Lorsque vous faites appel à un crédit en contactant par exemple un courtier ou un organisme bancaire, vous avez besoin de souscrire une assurance emprunteur. Celle-ci a pour fonction de faire face à l’imprévu que l’emprunteur désormais assuré aura dans sa vie. Si l’assurance emprunteur couvre la banque prêteuse et le client à la fois, si en théorie elle n’est pas obligatoire et si il est pensable de pouvoir changer d’assurance en cours de prêt aujourd’hui, les risques couverts peuvent différer selon les offres bancaires. Voyons dans cet article les différents types de risques couverts en commençant par la moins facilement actionnable.

La garantie perte d’emploi comme risque couvert ?

Vous travaillez mais vous pouvez avoir des périodes d’inactivité. C’est d’autant plus probable que pour prendre par exemple le cas des crédits immobiliers, les durées de remboursement sont envisageables sur plus de vingt ans parfois. Dans certains cas, même le chômage partiel peut être indemnisé dans le cas des garanties pertes d’emplois parfois nommées « PE » par les professionnels.

On notera toutefois que dans la majorité des cas (bien que cela puisse être le sujet d’une négociation de votre part), la plupart des contrats garantissent seulement la perte involontaire d’emploi, pas la rupture conventionnelle par exemple.

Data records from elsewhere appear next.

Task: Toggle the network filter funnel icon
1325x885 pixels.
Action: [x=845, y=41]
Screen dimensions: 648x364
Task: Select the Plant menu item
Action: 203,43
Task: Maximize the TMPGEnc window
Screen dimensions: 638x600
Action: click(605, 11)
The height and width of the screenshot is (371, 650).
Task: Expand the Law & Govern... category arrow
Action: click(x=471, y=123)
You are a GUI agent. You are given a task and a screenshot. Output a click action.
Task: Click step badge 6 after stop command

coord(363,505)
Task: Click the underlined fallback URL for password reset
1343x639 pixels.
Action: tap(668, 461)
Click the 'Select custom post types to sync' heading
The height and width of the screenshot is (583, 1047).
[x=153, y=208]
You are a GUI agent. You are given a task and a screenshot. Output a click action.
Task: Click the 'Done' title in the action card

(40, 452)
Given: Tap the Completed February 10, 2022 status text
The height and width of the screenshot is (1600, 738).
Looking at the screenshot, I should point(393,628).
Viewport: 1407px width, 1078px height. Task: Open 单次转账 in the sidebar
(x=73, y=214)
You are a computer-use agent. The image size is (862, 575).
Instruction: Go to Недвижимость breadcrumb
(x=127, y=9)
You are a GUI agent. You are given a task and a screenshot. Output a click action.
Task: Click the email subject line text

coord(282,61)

En fonction de l’âge, de certaines limites de temps également, vous aurez des contrats comportant des exclusions particulières. Lisez bien les clause !

La classique garantie conventionnelle appelée DC ou Garantie Décès

En théorie, toutes les conventions (sauf exclusion spécifique) sont susceptibles de déclencher la mise en œuvre de la garantie décès. C’est d’ailleurs généralement cette dernière qui permet au client assuré de se pencher sur la quotité d’assurance qu’il va prendre. Dans le cas des crédits immobiliers, il s’agit le plus souvent de couples co-emprunteurs. Une réflexion légitime s’instaure donc sur les conséquences du décès de l’un et/ou l’autre.

A noter que même le suicide de l’assuré est couverts dès la souscription avec un remboursement plafonné à 120000 € dans ce cas. Dans le cas des co-emprunts évoqués ci-dessus, se pose également la question du montant sur lequel jouera la garantie pour l’assuré survivant.

Garantie incapacité permanente partielle ou IPP, c’est quoi ?

C’est une garantie d’assurance qui permet à l’assuré d’être protégé si un accident ou une maladie l’empêche d’exercer certaines activités professionnelles. Il est nécessaire ici de passer par une expertise médicale : Le taux d’invalidité doit généralement être compris entre 33 et 66% pour faire l’objet d’une prise en charge partielle du capital restant dû. Il s’agit donc ici de voir en premier leu votre médecin pour obtenir l’attestation nécessaire à la prise en compte par l’organisme financier qui vous a accordé le crédit.

La garantie invalidité permanente totale à distinguer

Parfois les assurances emprunteurs font bien une distinction entre le partiel et le total, parfois non. La couverture en cas d’accident ou de maladie pour exercer son métier est ainsi très intéressante, également pour une invalidité permanente. L’assureur rembourse alors le capital restant dû. La distinction est importante mais bien lire les clauses du contrat de prêt s’impose. L’invalidité permanente et totale est généralement fixée à 66% comme plancher. Certains contrats nécessitent une invalidité à 100% !

La garantie incapacité temporaire ou totale est moins courante

A l’instar de la garantie perte d’emploi parfois très dure à faire activer, la garantie incapacité temporaire et totale de travail qui couvre l’assuré ne pouvant plus exercer provisoirement son activité professionnelle ou toute profession. Si l’assuré ne peut plus l’exercer du tout, il bascule de manière automatique dans les cas d’invalidité permanente. Bien s’informer sur cette clause est très important également. Elle peut avoir un caractère plus hypothétique, vérifiez bien vos clauses avec votre conseiller ou courtier.